Diminishing numbers of accountants

While it’s difficult to put into numbers exactly how much the workload for CPAs has expanded in recent decades, the dropoff of people going into the profession is more measurable. The decline in accounting majors and other students completing requirements needed to become a CPA is three times higher than the average decline in other majors, Lindstedt said — even as 75% of the profession reaches retirement age.

Currently, Colorado requires CPA candidates to have a bachelor’s degree in accounting as part of 150 total semester hours of college education and one year’s experience in a field involving accounting, financial advising, tax or consulting. That commitment of resources — a one-year master’s degree program in accounting can cost about $25,000, one witness shared — particularly can discourage non-traditional learners who must balance earning and family-raising responsibilities with the return on investment an additional degree can get them.

SB 76 doesn’t change the requirement to receive a bachelor’s degree with some sort of accounting concentration or the overall 150-hour educational mandate, but it offers flexibility in how individuals can get there. Candidates with one year of work experience can have completed the 30 post-baccalaureate hours without earning a master’s degree, or they can bypass the post-baccalaureate degree altogether by completing two years of experience in the field.

A reduction in burden for potential accountants

Alexandria Romero, a former Pueblo city finance director and CPA, noted it can be particularly hard for people in rural areas to complete the post-baccalaureate requirements because of the paucity of accounting master’s programs in their areas. Adding this flexibility can encourage those professionals to stay in their communities while still requiring them to pass the same test as everyone else to become a CPA, she said.

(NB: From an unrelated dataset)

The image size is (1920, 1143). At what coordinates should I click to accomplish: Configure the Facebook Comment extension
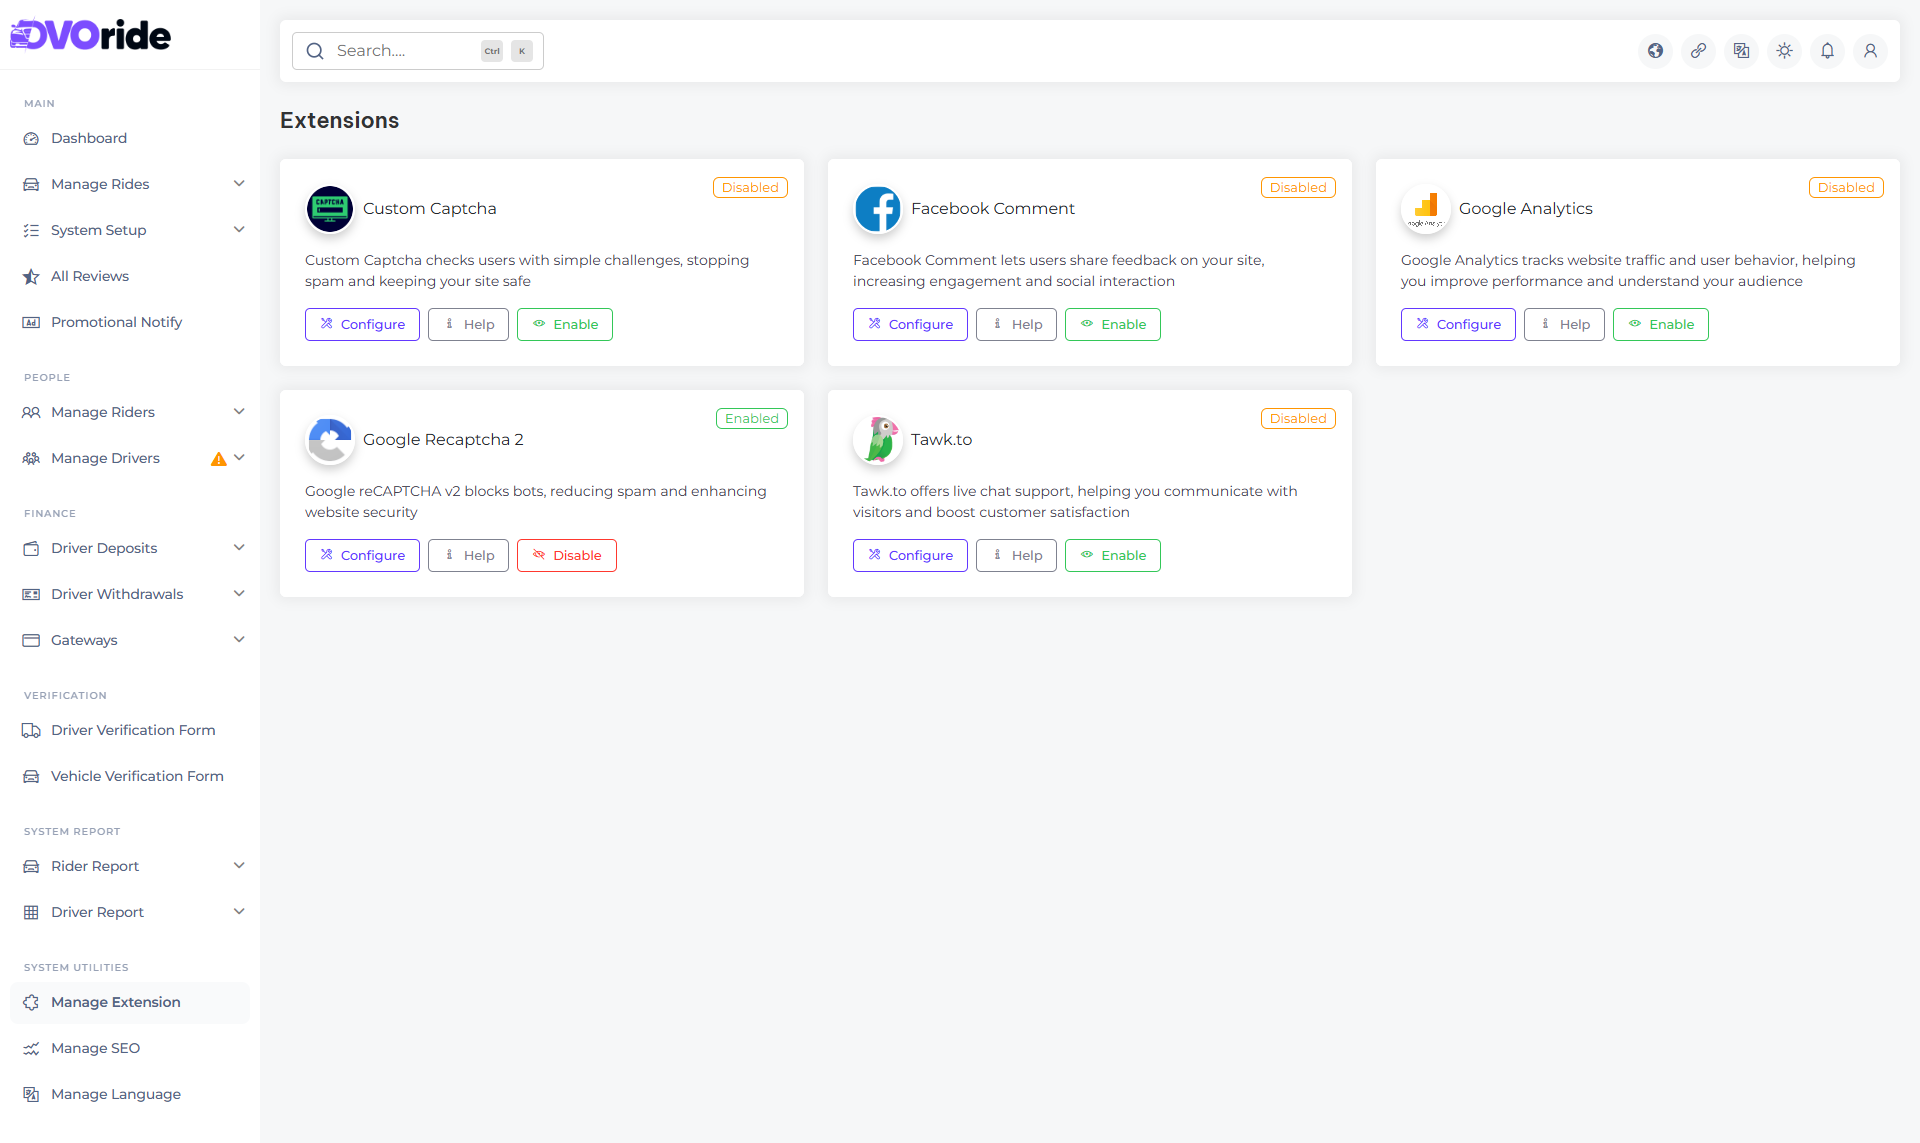click(909, 324)
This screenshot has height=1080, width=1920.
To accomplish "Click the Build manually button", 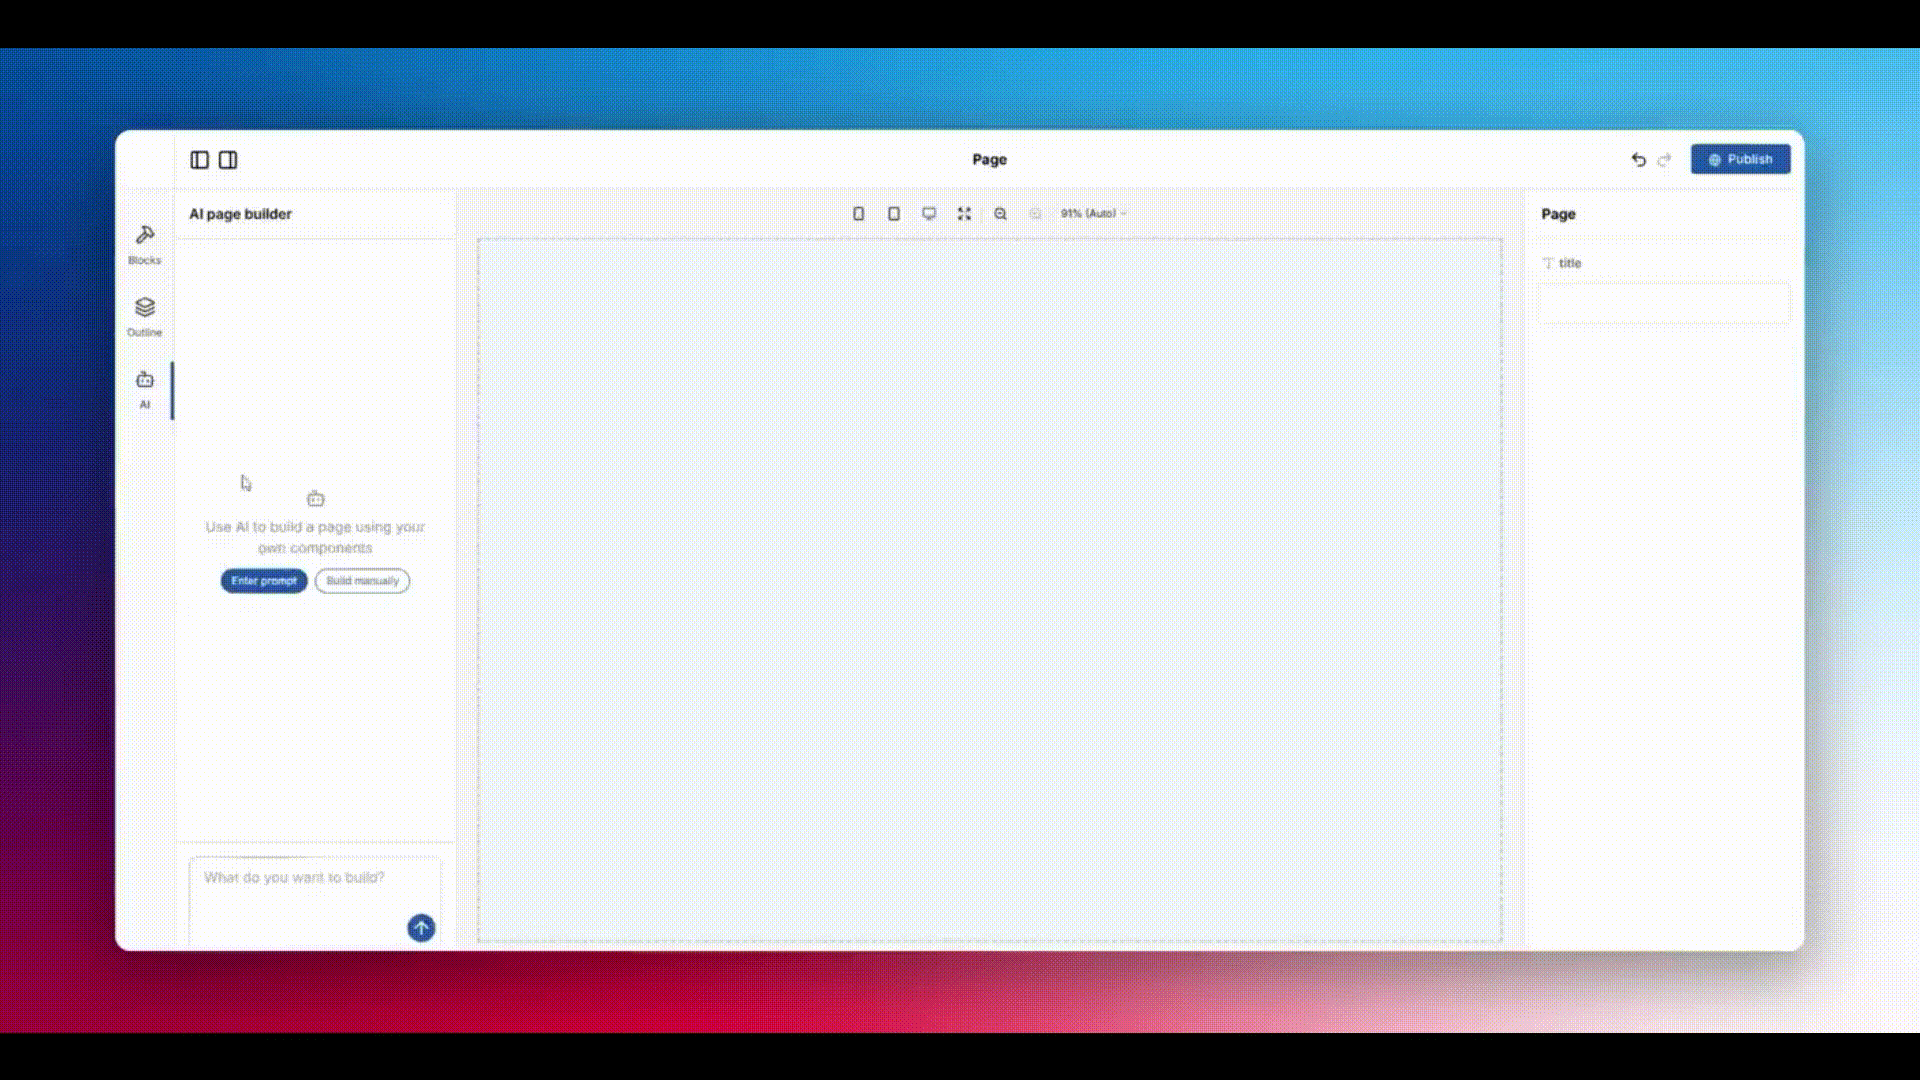I will pyautogui.click(x=362, y=581).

About half of states have adopted a similar framework as SB 76 contemplates, and creating more pathways to becoming a CPA in Colorado will generate major benefits for local firms that now struggle to hire, others testified. Tobias Clary — a shareholder with Fort Collins-based accounting firm Soukup, Bush & Associates — said his company has had to turn away potential new clients at times because it can’t find enough CPAs to expand.

“For several years our profession has been addressing growing workforce challenges being driven by the compression of the working-age population along with the rising demand for CPA service,” said Alicia Gelinas, CEO of the Colorado Society of CPAs. “With fewer CPA candidates, workload increases and burnout grows, making the profession even less attractive for future candidates.”

One of many efforts to boost workforce development

Early-childhood-education professionals at the Grand Junction regional talent summit discuss ways to boost talent pipelines into their sector in May.

Companies’ unmet need for more CPAs is an example of the growing gap between the skills employers require and the skills job candidates have — an issue ranked as a top-three barrier to job growth by participants in Colorado Chamber of Commerce surveys.

For the past several years, business groups, including the quintet that came together to form the Education to Employment Alliance, have been working with government and education leaders to try to close that gap. Their efforts have included the series of Opportunity Now Regional Talent Summits that produced 232 action plans to boost talent pipelines in key industries and a soon-to-be-introduced bill that would seek to centralize all the state’s workforce-development and higher-education initiatives into one department.

Add SB 76 to the quiver of strategies that these groups seek to employ. Its success could further boost efforts to elevate work-based learning to the same level as educational credentialing in licensing and job requirements.

“I think this bill could go a long way to helping solve a real shortage we have in our state,” Lindstedt said.